> [WHAT TO WORK ON]: Could you reproduce the material below exactly, from the line containing "Sales (189, 105)" through its last line, and leave out everything else?

> [INPUT DATA]:

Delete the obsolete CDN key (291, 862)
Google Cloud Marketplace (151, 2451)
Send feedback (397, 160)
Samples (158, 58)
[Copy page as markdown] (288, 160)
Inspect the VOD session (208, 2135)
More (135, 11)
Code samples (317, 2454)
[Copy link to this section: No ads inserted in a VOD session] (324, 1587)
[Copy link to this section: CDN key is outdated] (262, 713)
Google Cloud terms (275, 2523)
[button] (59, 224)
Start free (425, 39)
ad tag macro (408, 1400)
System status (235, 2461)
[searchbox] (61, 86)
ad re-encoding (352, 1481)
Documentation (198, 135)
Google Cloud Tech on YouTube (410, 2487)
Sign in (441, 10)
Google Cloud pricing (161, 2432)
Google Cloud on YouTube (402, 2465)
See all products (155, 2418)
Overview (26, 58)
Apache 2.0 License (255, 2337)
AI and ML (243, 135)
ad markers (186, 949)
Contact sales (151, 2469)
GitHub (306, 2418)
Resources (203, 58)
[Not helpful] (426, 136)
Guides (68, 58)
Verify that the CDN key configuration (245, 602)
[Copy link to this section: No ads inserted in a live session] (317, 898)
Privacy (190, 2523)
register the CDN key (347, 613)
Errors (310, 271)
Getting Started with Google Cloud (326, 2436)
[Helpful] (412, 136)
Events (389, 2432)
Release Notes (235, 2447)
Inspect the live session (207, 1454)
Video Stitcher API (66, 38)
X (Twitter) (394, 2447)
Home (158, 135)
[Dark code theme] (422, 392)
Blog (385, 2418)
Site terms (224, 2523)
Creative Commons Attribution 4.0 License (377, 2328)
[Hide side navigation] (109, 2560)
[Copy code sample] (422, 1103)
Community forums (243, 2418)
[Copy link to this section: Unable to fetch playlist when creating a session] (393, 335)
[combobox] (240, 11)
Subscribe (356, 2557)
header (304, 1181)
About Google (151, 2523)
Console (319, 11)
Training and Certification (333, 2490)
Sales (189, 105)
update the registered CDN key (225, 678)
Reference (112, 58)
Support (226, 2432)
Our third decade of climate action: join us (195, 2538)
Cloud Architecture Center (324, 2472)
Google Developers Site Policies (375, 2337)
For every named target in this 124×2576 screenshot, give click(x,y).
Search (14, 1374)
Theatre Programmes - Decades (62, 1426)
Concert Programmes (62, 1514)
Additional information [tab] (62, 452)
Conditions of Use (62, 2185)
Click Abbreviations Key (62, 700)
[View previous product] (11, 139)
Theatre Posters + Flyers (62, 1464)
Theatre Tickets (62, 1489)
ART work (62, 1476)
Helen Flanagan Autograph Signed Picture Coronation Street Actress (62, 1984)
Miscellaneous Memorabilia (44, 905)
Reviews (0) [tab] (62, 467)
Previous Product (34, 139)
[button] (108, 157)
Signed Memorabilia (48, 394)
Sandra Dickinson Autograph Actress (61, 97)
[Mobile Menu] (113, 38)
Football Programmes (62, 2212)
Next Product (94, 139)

> [OUTPUT OF THE TASK]:
Sales (189, 105)
update the registered CDN key (225, 678)
Reference (112, 58)
Support (226, 2432)
Our third decade of climate action: join us (195, 2538)
Cloud Architecture Center (324, 2472)
Google Developers Site Policies (375, 2337)
For every named target in this 124×2576 screenshot, give click(x,y).
Search (14, 1374)
Theatre Programmes - Decades (62, 1426)
Concert Programmes (62, 1514)
Additional information [tab] (62, 452)
Conditions of Use (62, 2185)
Click Abbreviations Key (62, 700)
[View previous product] (11, 139)
Theatre Posters + Flyers (62, 1464)
Theatre Tickets (62, 1489)
ART work (62, 1476)
Helen Flanagan Autograph Signed Picture Coronation Street Actress (62, 1984)
Miscellaneous Memorabilia (44, 905)
Reviews (0) [tab] (62, 467)
Previous Product (34, 139)
[button] (108, 157)
Signed Memorabilia (48, 394)
Sandra Dickinson Autograph Actress (61, 97)
[Mobile Menu] (113, 38)
Football Programmes (62, 2212)
Next Product (94, 139)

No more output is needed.